É diante dessas afirmações alegóricas que é possível explicar de que forma o imaginário social deposita sua confiança nas regras de convivência que compõem o Direito. As normas jurídicas, dispostas harmonicamente dentro de um sistema que lhes é particular, organizadas em outra estrutura, desempenham uma função geral e mais abrangente, consoante possuem outras finalidades, outros valores e uma topologia que lhes são próprias.

Os vértices jurídicos acumulam experiências cognitivas, pois têm o condão de preservar certas percepções orientadas pela necessidade de uma convivência comum, libertária, igualitária, solidária e dialogada. Embora tenham sido utilizados para acumular os mais torpes objetivos ao longo da História, sua atual operacionalização tem por escopo a defesa da humanidade (entendida como uma categoria mais ampla que a própria sociedade). Como todo instrumento social, ao contrário de outros instrumentos, sua operacionalização se faz mediante a avaliação entre normas justas e injustas, o que não sucede com as normas mercadológicas, que só podem ser avaliadas como úteis ou inúteis, adequadas ou inadequadas.

O controle que as normas jurídicas exercem sobre as normas de mercado reside ou brota da legitimidade que sobre elas é depositada. Essa legitimidade pode lhes revelar um exame interpretativo consentâneo ao sentimento de Justiça construído socialmente, ultrapassando as limitações de natureza quantitativa proporcionadas pela eficácia e pela validade -- embora sobre essas últimas exerça uma enorme influência. As normas do Direito são construídas pela cultura, pelas percepções identitárias, pelos sentimentos individuais e coletivos de pertença, e pelo necessário equilíbrio que a convivência exige da espécie humana: a harmonia entre interesses individuais e coletivos.

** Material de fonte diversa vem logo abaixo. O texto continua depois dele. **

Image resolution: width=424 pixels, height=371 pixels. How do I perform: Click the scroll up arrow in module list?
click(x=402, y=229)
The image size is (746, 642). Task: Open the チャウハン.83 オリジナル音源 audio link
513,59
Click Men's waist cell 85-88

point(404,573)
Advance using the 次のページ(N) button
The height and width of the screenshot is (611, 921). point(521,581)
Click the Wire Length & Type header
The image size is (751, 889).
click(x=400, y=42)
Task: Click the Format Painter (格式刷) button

Esta é, ao fim e ao cabo, a importância (e o desafio) da constantemente renovada teoria do Direito: preservar a humanidade de suas próprias contradições. Ela proporciona a persistente readaptação dos preceitos normativos às necessidades sociais de convivência, ajudando o indivíduo a ser (viver) e a estar (conviver). Colabora na produção e aplicação de um conjunto de regras positivadas - postas para serem conhecidas e interpretadas pelo público -, informando o jurista a encontrar os meios adequados para a implementação de um arsenal teleológico.

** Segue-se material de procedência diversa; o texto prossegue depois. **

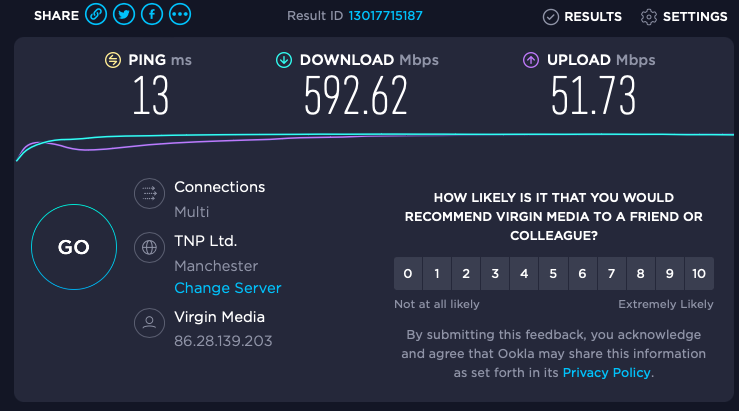Pick rating 8 on the scale
The width and height of the screenshot is (739, 411).
pyautogui.click(x=640, y=273)
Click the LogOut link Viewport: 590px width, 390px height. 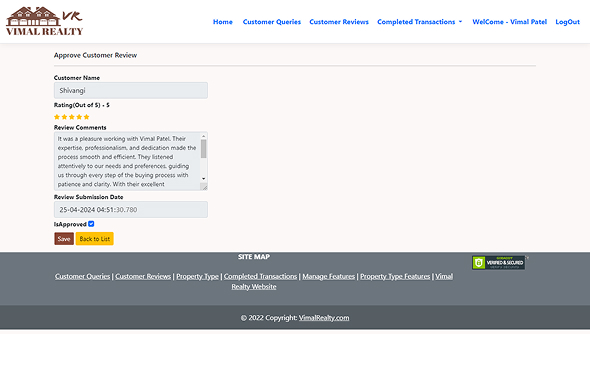567,22
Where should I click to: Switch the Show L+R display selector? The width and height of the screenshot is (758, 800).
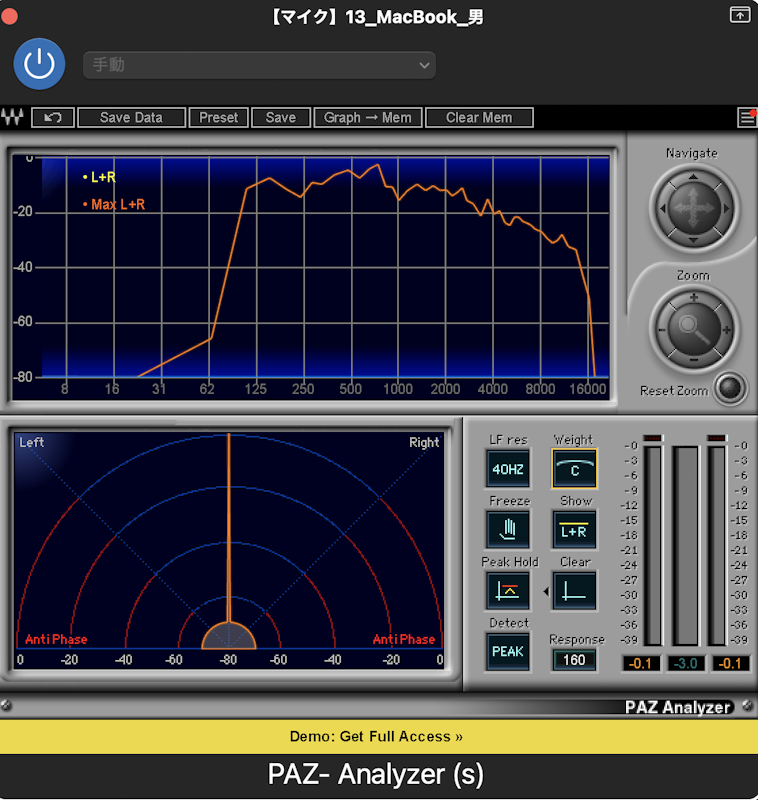[x=574, y=530]
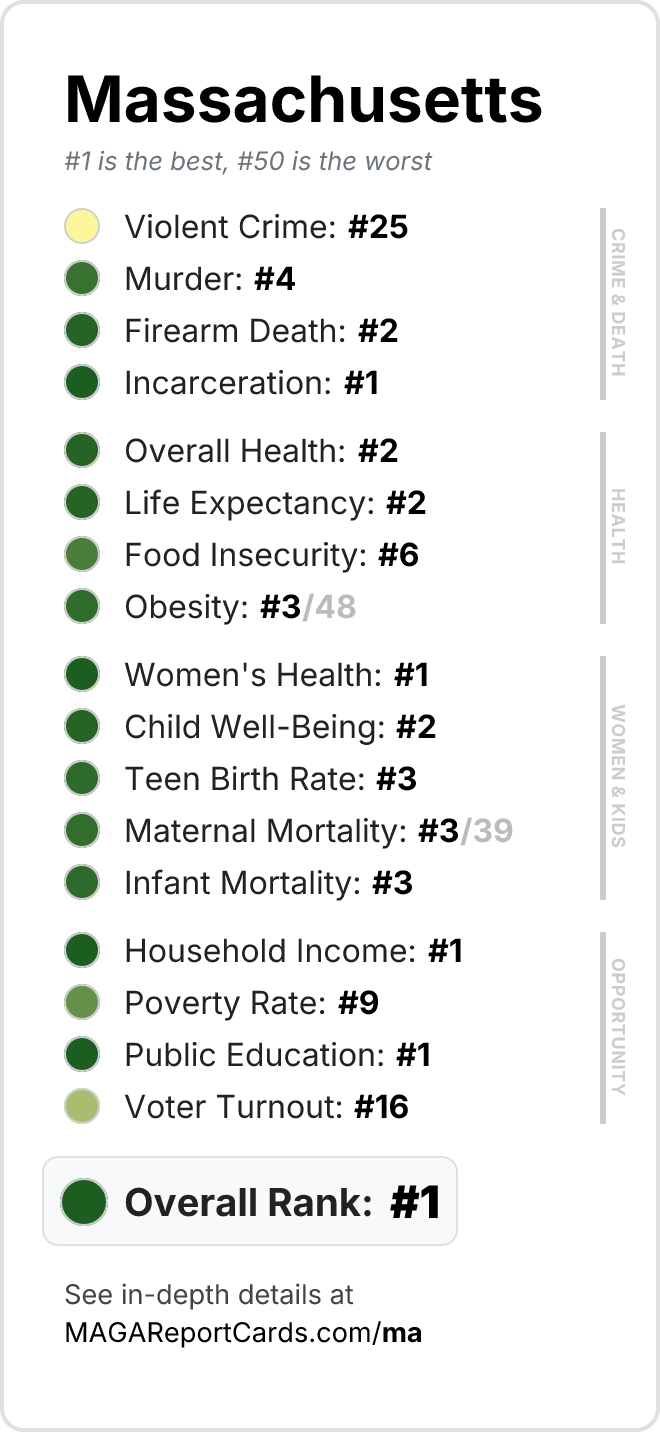Click the OPPORTUNITY vertical section label
660x1432 pixels.
617,1027
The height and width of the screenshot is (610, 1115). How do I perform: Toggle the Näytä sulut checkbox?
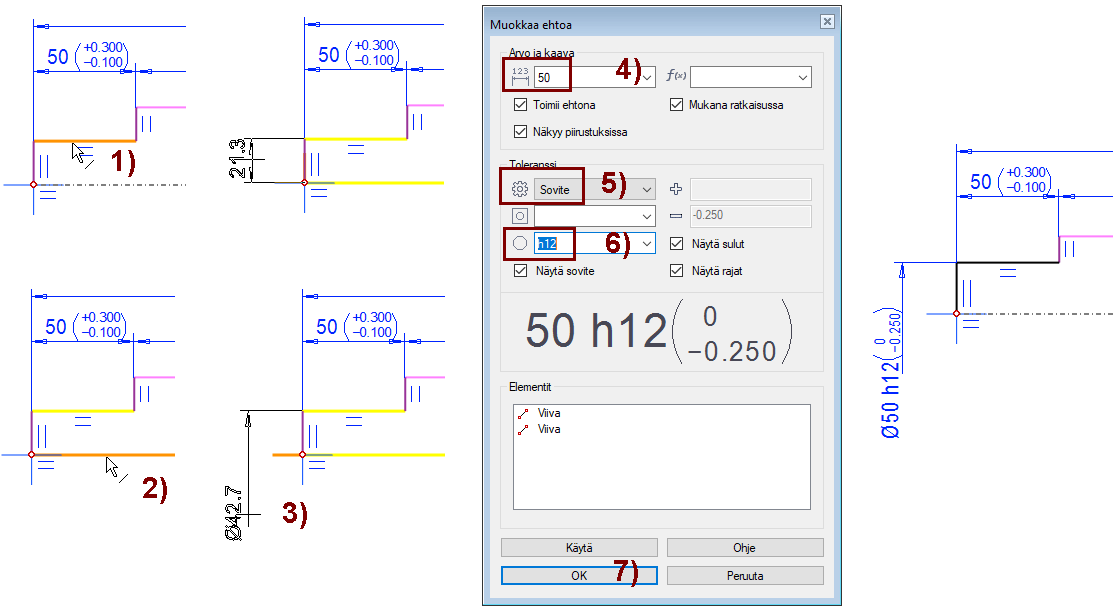point(676,244)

É a teoria jurídica que orienta o investigador à compreensão de que não adianta "fazer a Justiça, mesmo que o mundo pereça". Porque o Direito é realidade social, devendo o jurista optar por decisões que preservem o meio social mesmo que, para isso, sejam exigidos sacrifícios da própria Sociedade. Na lista desses sacrifícios, por vezes, encontra-se o conflito entre o ter e o ser, ou entre o ser e o estar.

Se nada mais importar, a não ser os números, então tornam-se desprezíveis as normas, quer as jurídicas, quer as mercadológicas. Vê-se, pois, que o "nosso mundo" não é feito por números, nem somente por atos de pura Justiça. O mundo é composto de humanos, mas não só.